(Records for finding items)

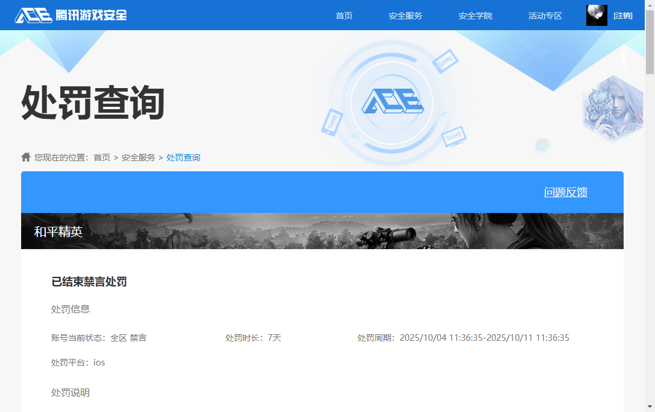
Task: Open 首页 from the top navigation
Action: (344, 16)
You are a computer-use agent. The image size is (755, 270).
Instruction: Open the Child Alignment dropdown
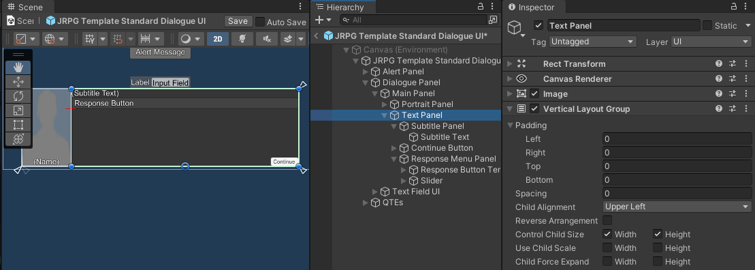(677, 207)
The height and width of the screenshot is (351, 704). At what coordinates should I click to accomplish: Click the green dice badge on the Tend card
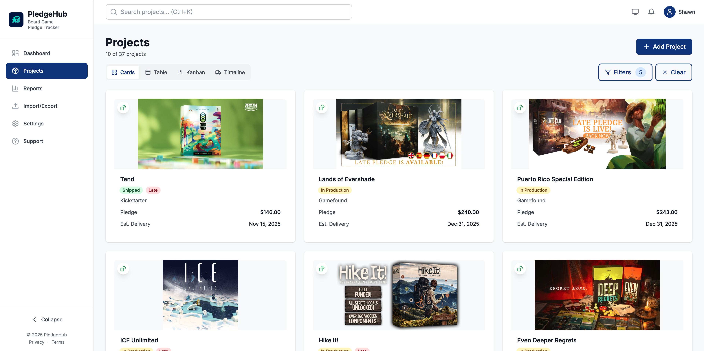pos(123,107)
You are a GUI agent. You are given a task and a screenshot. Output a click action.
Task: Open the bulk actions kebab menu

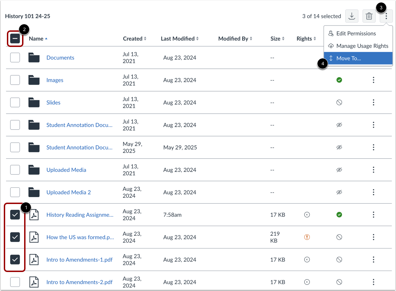click(x=386, y=16)
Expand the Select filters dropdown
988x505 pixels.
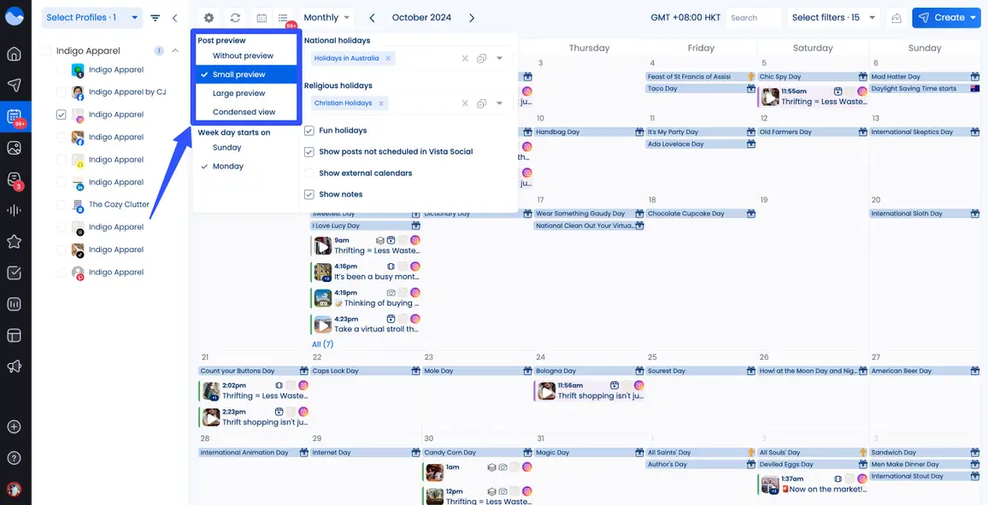[833, 18]
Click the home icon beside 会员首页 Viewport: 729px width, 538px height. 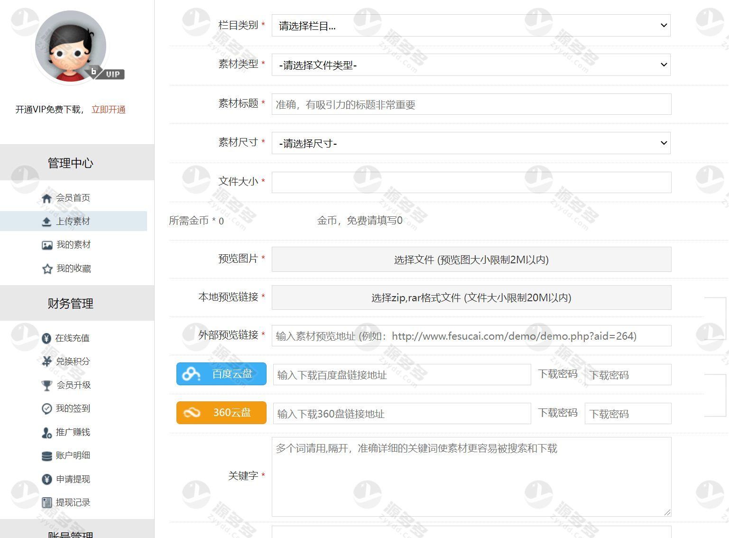46,198
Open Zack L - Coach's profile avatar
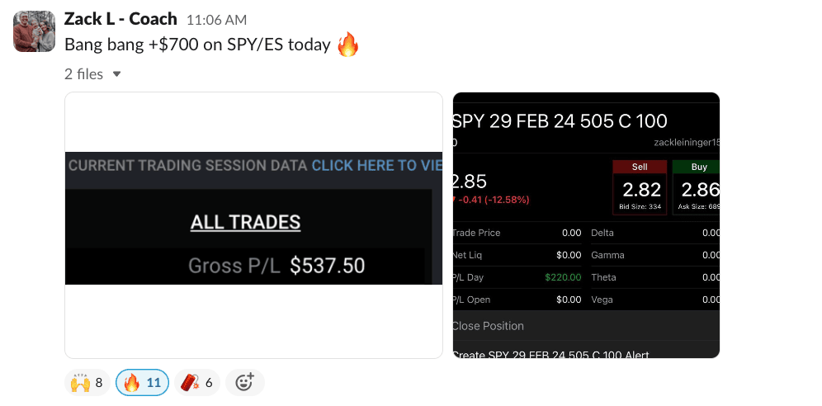 pyautogui.click(x=33, y=32)
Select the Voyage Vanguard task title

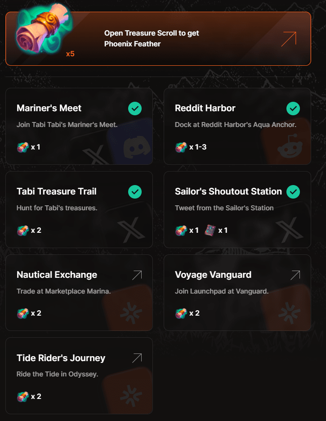(x=213, y=275)
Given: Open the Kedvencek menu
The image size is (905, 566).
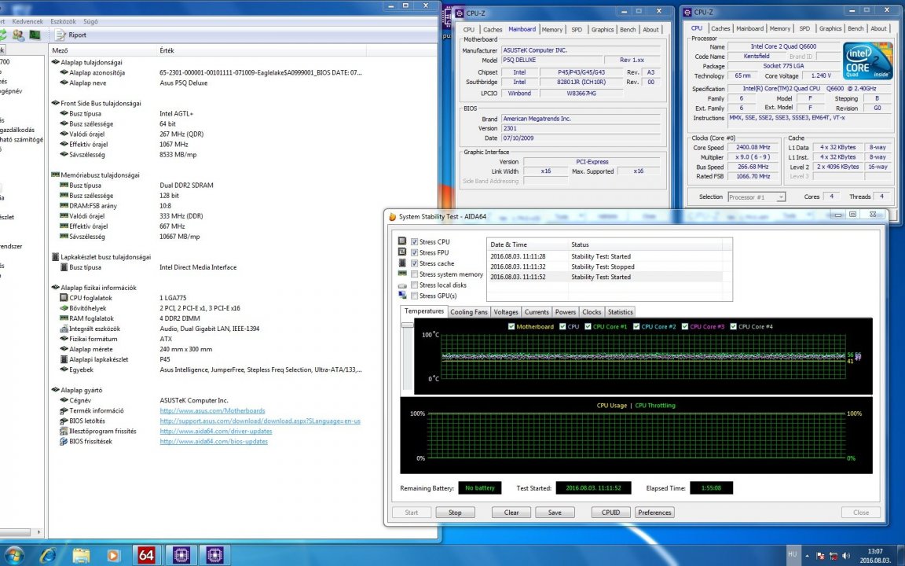Looking at the screenshot, I should pos(26,21).
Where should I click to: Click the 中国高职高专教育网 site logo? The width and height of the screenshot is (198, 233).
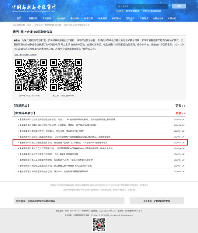pyautogui.click(x=34, y=8)
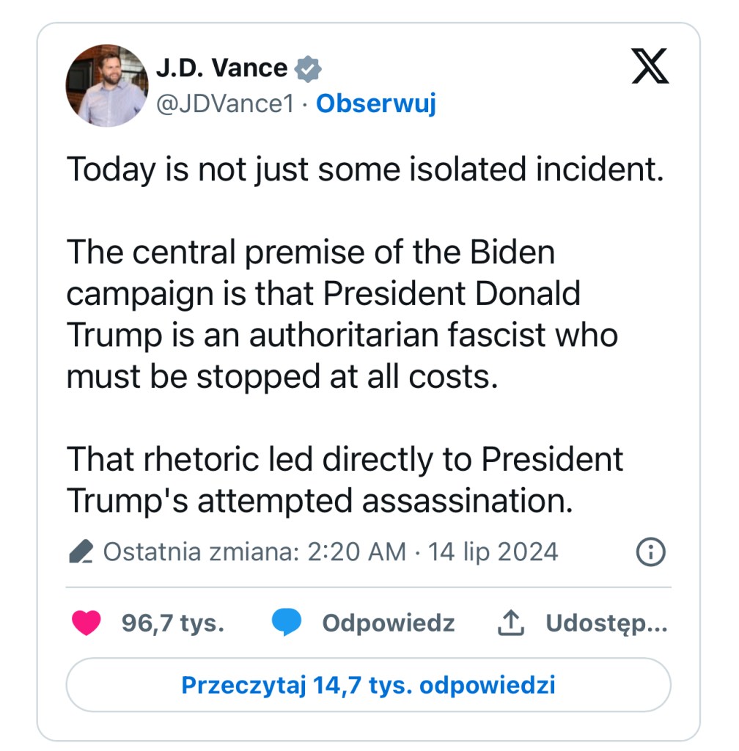Click the X logo icon

(650, 67)
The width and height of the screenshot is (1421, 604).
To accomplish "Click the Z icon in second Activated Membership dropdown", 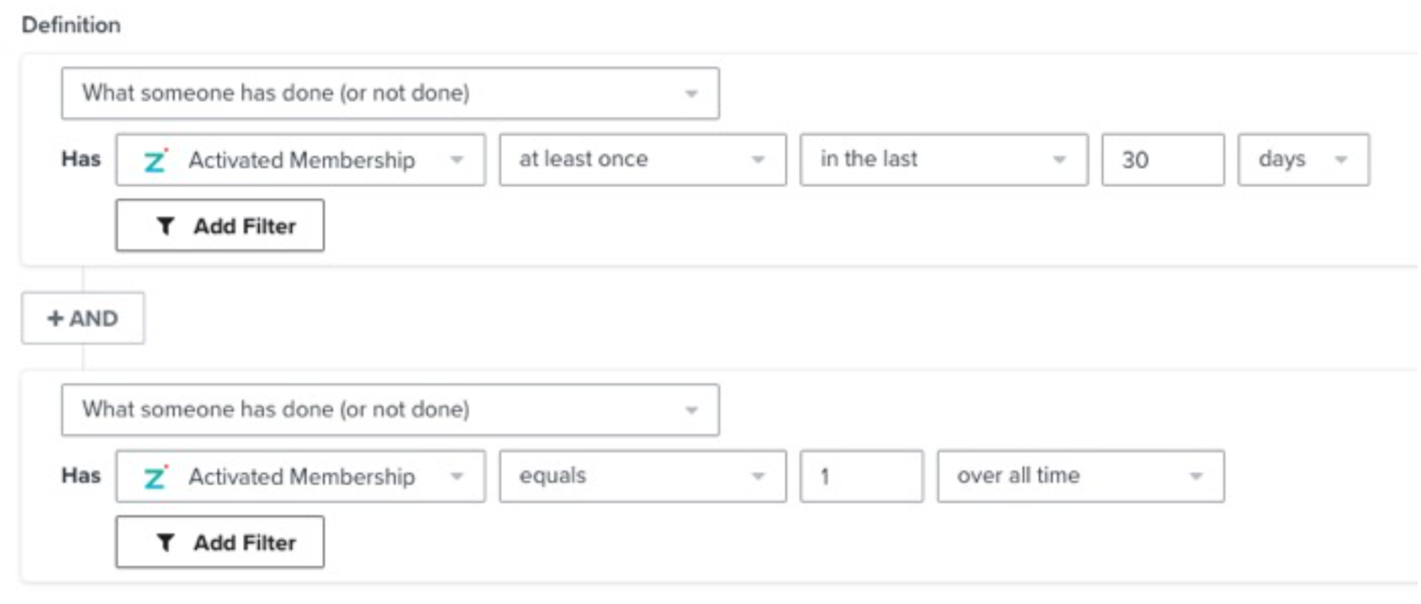I will tap(155, 477).
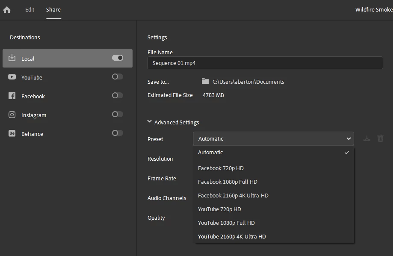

◆ **Your goal**: Can you retype the lines in the entries above, starting at the line that contains "Select the Voyage Vanguard task title" and ending at the line that contains "Looking at the", with the pictures left out?

◆ **Correct response**:
Select the Voyage Vanguard task title

(x=213, y=275)
Given: Open the Kedvencek menu
The image size is (905, 566).
Looking at the screenshot, I should pos(26,21).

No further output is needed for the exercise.